═══ STUDY MATERIAL
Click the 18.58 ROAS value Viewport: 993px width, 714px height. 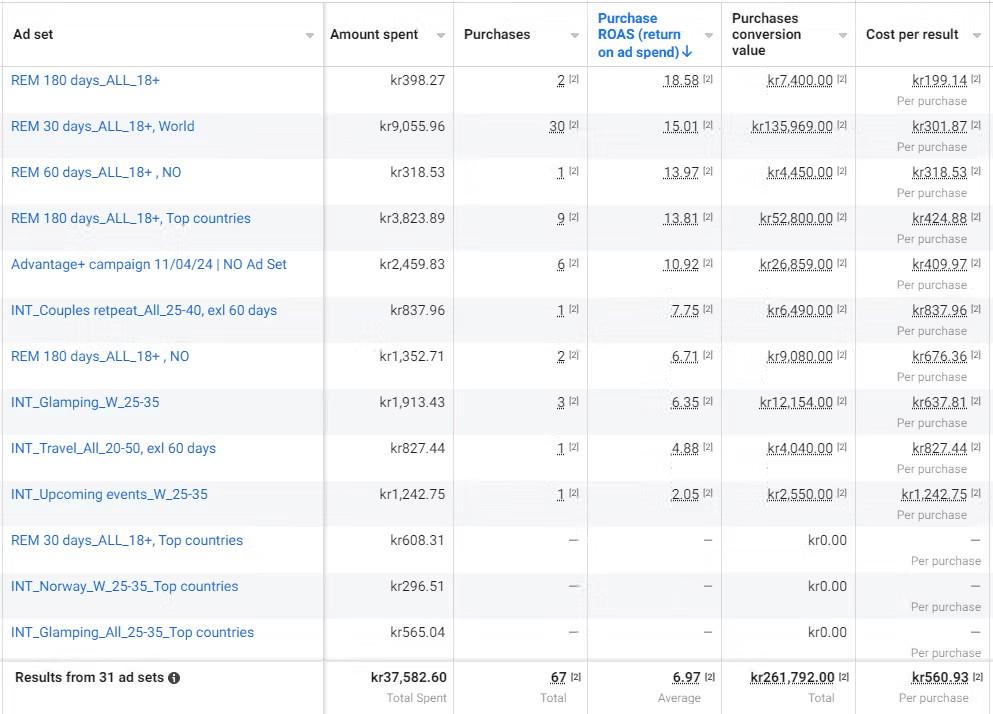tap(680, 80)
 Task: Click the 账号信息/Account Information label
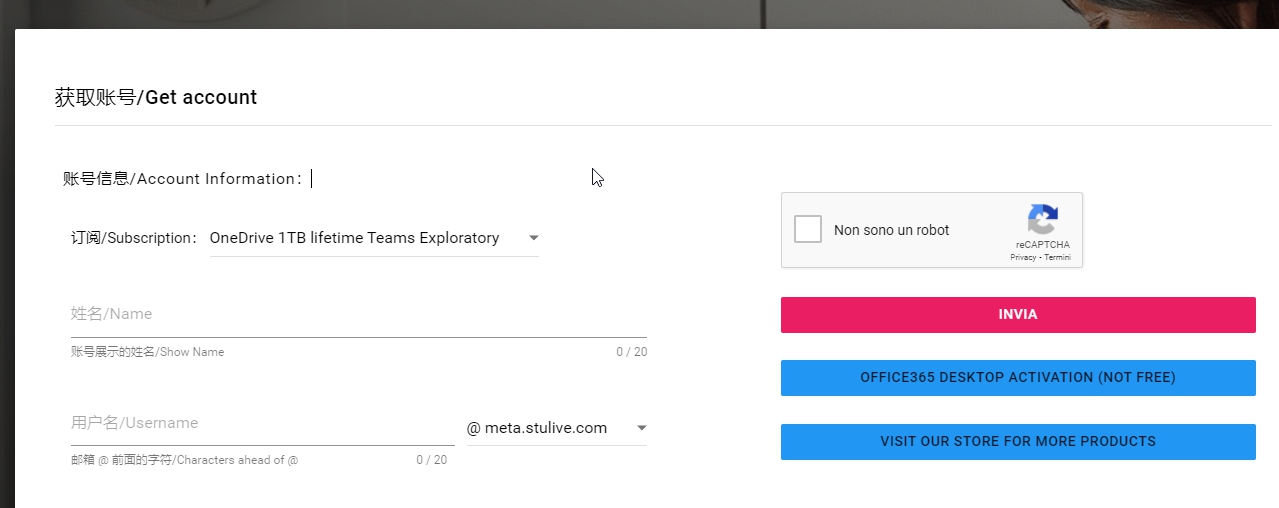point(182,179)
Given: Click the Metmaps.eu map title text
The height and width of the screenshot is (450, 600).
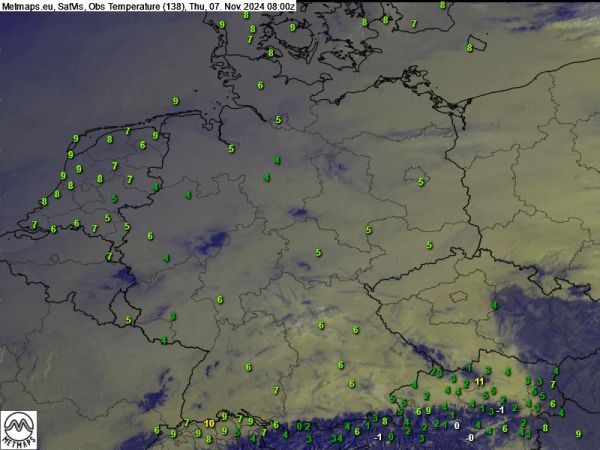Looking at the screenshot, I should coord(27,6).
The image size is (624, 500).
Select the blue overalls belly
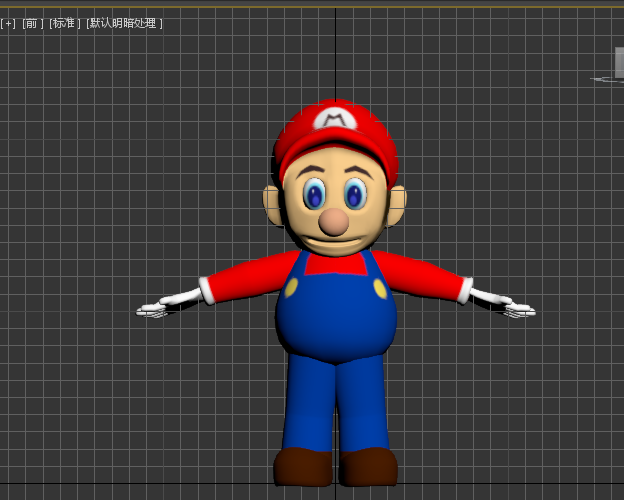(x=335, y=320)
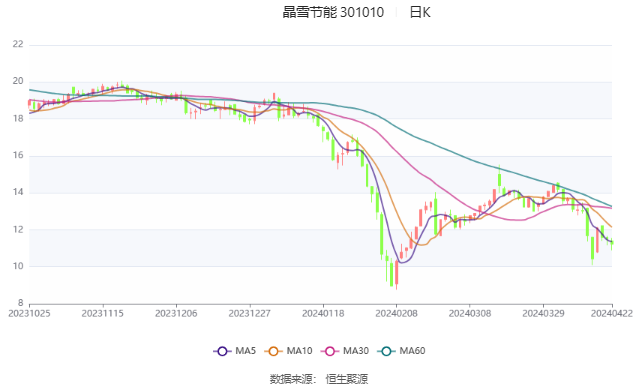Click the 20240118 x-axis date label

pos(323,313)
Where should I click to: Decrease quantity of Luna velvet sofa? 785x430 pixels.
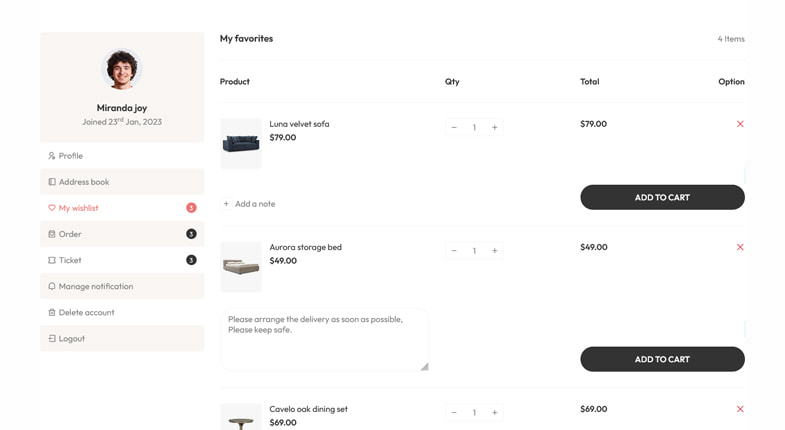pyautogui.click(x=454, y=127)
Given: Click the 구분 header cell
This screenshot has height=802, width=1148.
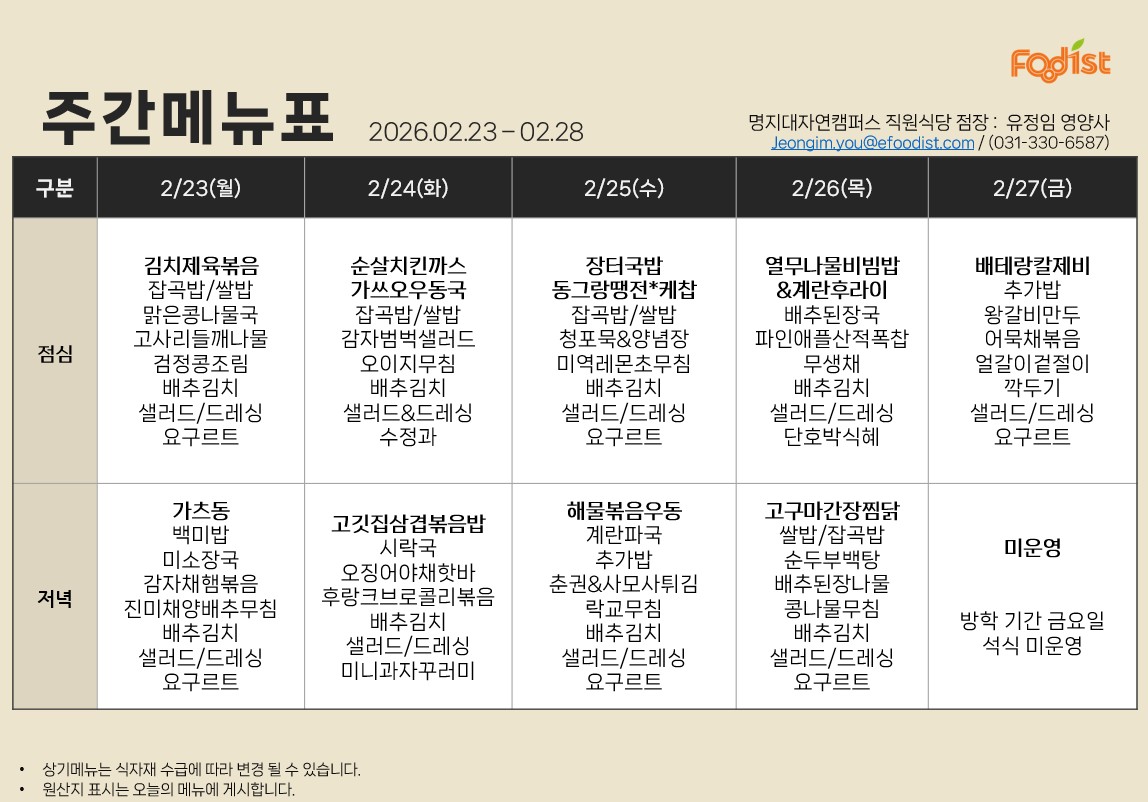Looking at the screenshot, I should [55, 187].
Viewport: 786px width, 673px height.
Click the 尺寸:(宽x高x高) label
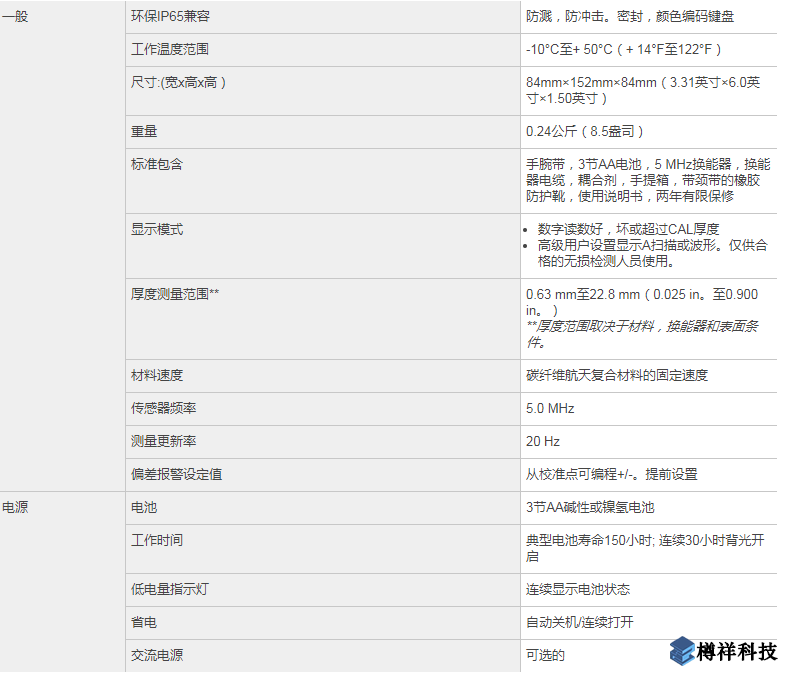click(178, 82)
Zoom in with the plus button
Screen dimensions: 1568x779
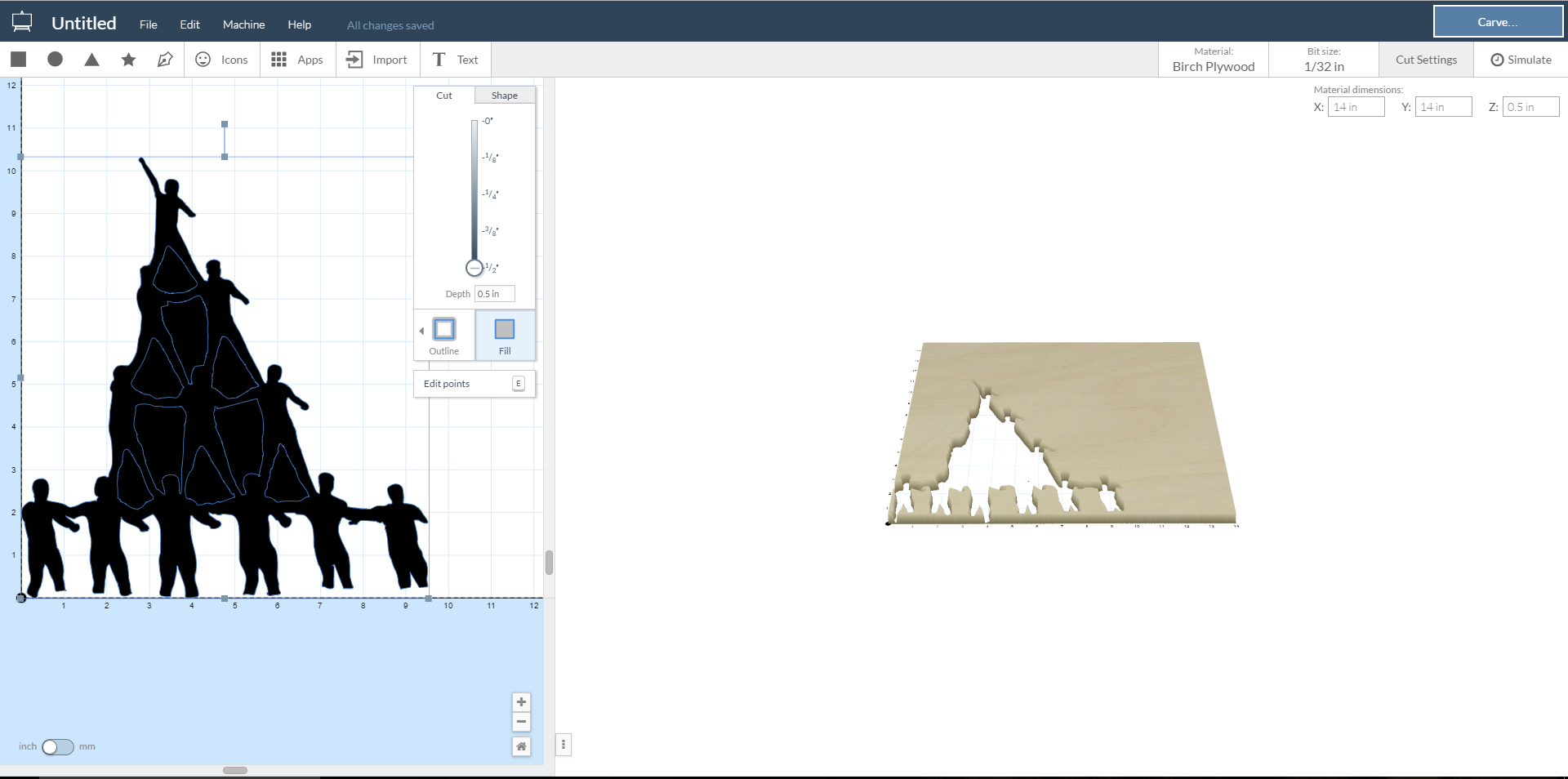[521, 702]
══════
Check which lines of the entries hold the word "Given", then please give only how many there are.

2